[NeurIPS 2021] Large Scale Learning on Non-Homophilous Graphs: New Benchmarks and Strong Simple Methods

Overview

Large Scale Learning on Non-Homophilous Graphs: New Benchmarks and Strong Simple Methods

Large Scale Learning on Non-Homophilous Graphs: New Benchmarks and Strong Simple Methods

Derek Lim*, Felix Hohne*, Xiuyu Li*, Sijia Linda Huang, Vaishnavi Gupta, Omkar Bhalerao, Ser-Nam Lim

Published at NeurIPS 2021

Here are codes to load our proposed datasets, compute our measure of homophily, and train various graph machine learning models in our experimental setup. We include an implementation of the new graph neural network LINKX that we develop.

Organization

main.py contains the main full batch experimental scripts.

main_scalable.py contains the minibatching experimental scripts.

parse.py contains flags for running models with specific settings and hyperparameters.

dataset.py loads our datasets.

models.py contains implementations for graph machine learning models, though C&S (correct_smooth.py, cs_tune_hparams.py) are in separate files. Running several of the GNN models on larger datasets may require at least 24GB of VRAM. Our LINKX model is implemented in this file.

homophily.py contains functions for computing homophily measures, including the one that we introduce in our_measure.

experiments/ contains the bash files to reproduce full batch experiments.

scalable_experiments/ contains the bash files to reproduce minibatching experiments.

wiki_scraping/ contains the Python scripts to reproduce the "wiki" dataset by querying the Wikipedia API and cleaning up the data.

Datasets

Screenshot 2021-06-03 at 6 04 01 PM

As discussed in the paper, our proposed datasets are "genius", "twitch-gamer", "fb100", "pokec", "wiki", "arxiv-year", and "snap-patents", which can be loaded by load_nc_dataset in dataset.py by passing in their respective string name.
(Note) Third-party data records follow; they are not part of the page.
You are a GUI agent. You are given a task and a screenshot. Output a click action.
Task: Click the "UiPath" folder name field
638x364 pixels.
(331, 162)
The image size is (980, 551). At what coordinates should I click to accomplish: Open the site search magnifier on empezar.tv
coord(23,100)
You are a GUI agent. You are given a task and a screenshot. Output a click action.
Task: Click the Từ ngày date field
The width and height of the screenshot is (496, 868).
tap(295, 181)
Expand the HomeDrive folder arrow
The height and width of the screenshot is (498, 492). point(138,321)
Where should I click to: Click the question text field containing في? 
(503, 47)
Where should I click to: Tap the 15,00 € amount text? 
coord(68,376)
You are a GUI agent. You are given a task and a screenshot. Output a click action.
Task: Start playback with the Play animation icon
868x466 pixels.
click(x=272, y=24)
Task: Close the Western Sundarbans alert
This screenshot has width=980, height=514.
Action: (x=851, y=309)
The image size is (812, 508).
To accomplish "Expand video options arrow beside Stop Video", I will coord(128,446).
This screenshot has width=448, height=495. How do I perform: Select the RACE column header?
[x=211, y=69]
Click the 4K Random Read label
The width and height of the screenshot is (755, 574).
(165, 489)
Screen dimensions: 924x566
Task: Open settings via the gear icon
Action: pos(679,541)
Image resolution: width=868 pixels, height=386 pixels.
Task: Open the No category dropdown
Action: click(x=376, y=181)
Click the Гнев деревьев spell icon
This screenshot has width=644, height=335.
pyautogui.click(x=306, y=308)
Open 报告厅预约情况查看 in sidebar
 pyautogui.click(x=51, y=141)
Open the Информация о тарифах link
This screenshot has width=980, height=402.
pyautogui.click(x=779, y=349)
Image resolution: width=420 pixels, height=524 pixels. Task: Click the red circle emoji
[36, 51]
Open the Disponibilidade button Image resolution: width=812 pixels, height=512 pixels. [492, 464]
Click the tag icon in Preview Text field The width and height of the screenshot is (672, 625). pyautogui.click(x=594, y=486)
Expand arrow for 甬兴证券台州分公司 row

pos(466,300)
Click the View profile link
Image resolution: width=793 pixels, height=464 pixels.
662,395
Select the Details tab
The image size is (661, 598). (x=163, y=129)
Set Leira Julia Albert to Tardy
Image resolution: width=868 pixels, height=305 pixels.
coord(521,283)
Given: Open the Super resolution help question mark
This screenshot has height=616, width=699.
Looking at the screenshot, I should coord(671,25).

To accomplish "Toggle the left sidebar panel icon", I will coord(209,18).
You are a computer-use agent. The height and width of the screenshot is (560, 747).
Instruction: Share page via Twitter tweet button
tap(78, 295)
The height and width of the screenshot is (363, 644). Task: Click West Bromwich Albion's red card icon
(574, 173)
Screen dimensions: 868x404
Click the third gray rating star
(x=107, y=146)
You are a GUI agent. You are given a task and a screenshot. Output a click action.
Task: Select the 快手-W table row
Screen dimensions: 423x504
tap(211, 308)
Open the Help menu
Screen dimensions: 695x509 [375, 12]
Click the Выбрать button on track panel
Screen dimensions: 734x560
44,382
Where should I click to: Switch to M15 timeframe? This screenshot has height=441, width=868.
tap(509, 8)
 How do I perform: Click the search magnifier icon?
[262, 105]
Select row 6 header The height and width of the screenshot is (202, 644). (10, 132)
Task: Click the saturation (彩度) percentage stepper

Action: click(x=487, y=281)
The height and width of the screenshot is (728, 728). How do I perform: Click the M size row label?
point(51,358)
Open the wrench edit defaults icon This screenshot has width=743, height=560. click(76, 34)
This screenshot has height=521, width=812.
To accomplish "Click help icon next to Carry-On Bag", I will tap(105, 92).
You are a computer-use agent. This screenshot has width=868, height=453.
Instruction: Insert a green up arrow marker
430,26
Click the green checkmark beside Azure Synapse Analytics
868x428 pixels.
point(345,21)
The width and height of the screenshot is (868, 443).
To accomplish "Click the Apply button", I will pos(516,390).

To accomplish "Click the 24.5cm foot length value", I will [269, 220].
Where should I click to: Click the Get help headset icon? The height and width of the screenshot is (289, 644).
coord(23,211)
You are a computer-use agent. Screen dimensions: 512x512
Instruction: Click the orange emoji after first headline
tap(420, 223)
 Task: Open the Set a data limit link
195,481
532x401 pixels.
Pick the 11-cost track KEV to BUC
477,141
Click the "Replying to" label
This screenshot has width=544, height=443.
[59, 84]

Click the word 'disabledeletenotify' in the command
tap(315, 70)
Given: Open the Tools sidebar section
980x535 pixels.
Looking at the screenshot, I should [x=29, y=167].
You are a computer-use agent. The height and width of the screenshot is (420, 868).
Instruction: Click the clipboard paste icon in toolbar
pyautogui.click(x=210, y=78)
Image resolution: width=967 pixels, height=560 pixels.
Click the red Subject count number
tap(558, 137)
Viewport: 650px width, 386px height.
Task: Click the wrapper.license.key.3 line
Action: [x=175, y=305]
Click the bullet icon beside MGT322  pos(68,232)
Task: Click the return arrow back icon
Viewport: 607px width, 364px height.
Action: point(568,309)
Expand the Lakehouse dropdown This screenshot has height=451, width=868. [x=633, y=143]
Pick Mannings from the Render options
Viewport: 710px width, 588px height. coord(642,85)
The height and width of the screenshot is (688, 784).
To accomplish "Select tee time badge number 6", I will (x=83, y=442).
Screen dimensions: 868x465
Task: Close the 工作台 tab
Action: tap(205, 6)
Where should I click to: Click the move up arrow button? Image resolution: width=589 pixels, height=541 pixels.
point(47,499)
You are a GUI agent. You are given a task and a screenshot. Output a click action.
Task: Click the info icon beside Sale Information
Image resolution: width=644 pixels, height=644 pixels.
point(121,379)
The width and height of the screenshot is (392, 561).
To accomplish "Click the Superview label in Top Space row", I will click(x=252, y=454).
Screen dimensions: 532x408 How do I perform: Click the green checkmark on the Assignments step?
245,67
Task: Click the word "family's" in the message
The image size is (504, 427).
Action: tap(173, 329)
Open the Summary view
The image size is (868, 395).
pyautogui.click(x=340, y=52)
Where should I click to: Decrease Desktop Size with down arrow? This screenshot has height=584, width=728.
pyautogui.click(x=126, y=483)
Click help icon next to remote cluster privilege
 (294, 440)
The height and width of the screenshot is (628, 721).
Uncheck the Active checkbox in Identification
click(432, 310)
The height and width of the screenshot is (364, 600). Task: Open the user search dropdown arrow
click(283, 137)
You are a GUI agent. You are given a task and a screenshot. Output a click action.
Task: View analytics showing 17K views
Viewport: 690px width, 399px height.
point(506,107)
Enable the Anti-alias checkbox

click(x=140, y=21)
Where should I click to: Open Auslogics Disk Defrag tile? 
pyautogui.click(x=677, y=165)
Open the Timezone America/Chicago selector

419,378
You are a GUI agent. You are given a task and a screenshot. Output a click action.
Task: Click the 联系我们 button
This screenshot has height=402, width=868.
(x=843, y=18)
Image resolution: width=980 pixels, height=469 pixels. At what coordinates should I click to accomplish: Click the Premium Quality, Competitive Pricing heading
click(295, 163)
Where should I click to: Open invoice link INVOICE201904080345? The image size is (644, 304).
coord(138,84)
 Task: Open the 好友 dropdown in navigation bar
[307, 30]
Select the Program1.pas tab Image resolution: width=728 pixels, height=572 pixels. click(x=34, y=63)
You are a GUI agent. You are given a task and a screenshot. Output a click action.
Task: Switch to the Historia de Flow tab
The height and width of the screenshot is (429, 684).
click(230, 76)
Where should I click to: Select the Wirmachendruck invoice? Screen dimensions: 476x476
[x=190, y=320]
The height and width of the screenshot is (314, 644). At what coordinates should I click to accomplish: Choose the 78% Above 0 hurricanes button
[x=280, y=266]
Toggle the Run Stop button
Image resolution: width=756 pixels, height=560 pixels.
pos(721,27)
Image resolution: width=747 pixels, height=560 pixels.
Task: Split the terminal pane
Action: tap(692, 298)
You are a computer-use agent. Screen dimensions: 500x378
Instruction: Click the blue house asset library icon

Many of these datasets are included in the data/ directory, but wiki, twitch-gamer, snap-patents, and pokec are automatically downloaded from a Google drive link when loaded from dataset.py. The arxiv-year dataset is downloaded using OGB downloaders. load_nc_dataset returns an NCDataset, the documentation for which is also provided in dataset.py. It is functionally equivalent to OGB's Library-Agnostic Loader for Node Property Prediction, except for the fact that it returns torch tensors. See the OGB website for more specific documentation. Just like the OGB function, dataset.get_idx_split() returns fixed dataset split for training, validation, and testing.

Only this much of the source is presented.